In this study, the radiocomplexation of risedronic acid, a potent bisphosphonate with a no carrier added (NCA) 177 Lu, was investigated and followed by quality control studies, biodistribution evaluation, and dosimetry study for human based on biodistribution data in Wistar rats. The moderate energy β- emitter, 177 Lu (T½ =6.7days, Eβmax =497keV), has been considered as a potential agent for development of bone-seeking radiopharmaceuticals. Because the specific activity of the radiolabeled carrier molecules should be high, the NCA radionuclides have an effective role in nuclear medicine.

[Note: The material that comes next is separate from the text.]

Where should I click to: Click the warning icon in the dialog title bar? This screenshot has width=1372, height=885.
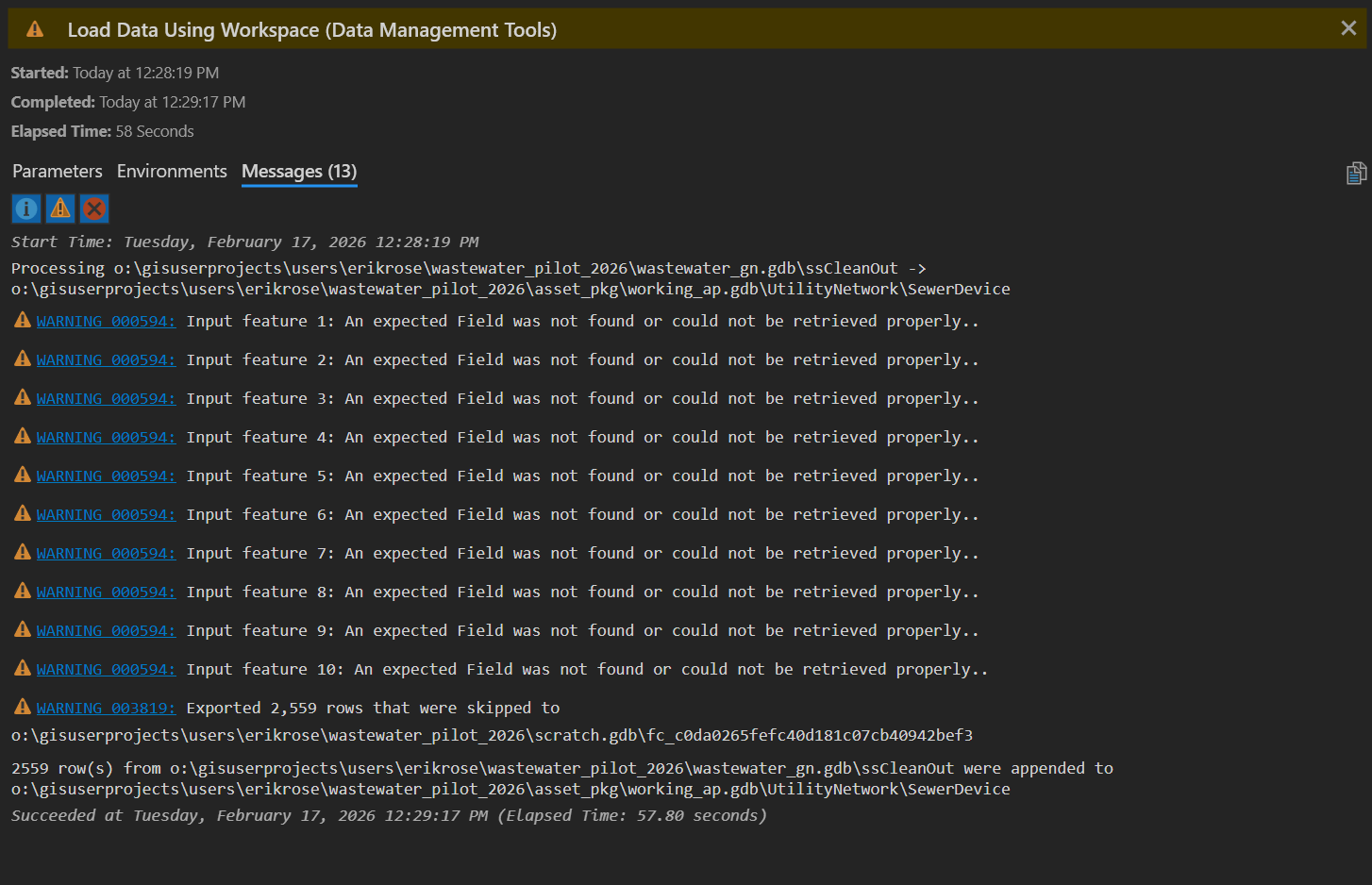(36, 28)
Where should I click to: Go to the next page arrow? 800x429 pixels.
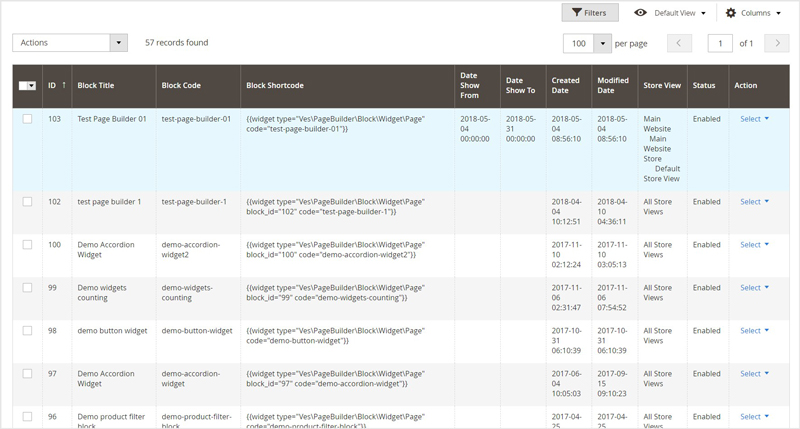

Many researchers illustrated an NCA 177 Lu production; among these separation techniques, extraction chromatography has been considered more capable than other methods. The NCA 177 Lu was produced with specific activity of 48Ci/mg and radionuclidic purity of 99.99% by the irradiation of enriched 176 Yb target in thermal neutron flux of 4×1013 n·cm-2 ·s-1 for 14days. The NCA 177 Lu was mixed to a desired amount of sodium risedronate (15mg/mL, 200μL) and incubated with stirring at 95°C for 30minutes. The radiochemical purity of 177 Lu-risedronate was determined by radio thin-layer chromatography, and high radiochemical purities (>97%) were obtained under optimized reaction conditions. The complex was injected to Wistar rats, and complex biodistribution was performed 4hours to 7days postinjections showing high bone uptake (9.8%±0.24% ID/g at 48hours postinjection). Also, modeling the radiation dose delivery by RADAR software for the absorbed dose evaluation of each human organ showed a major accumulation of the radiocomplex in bone tissue.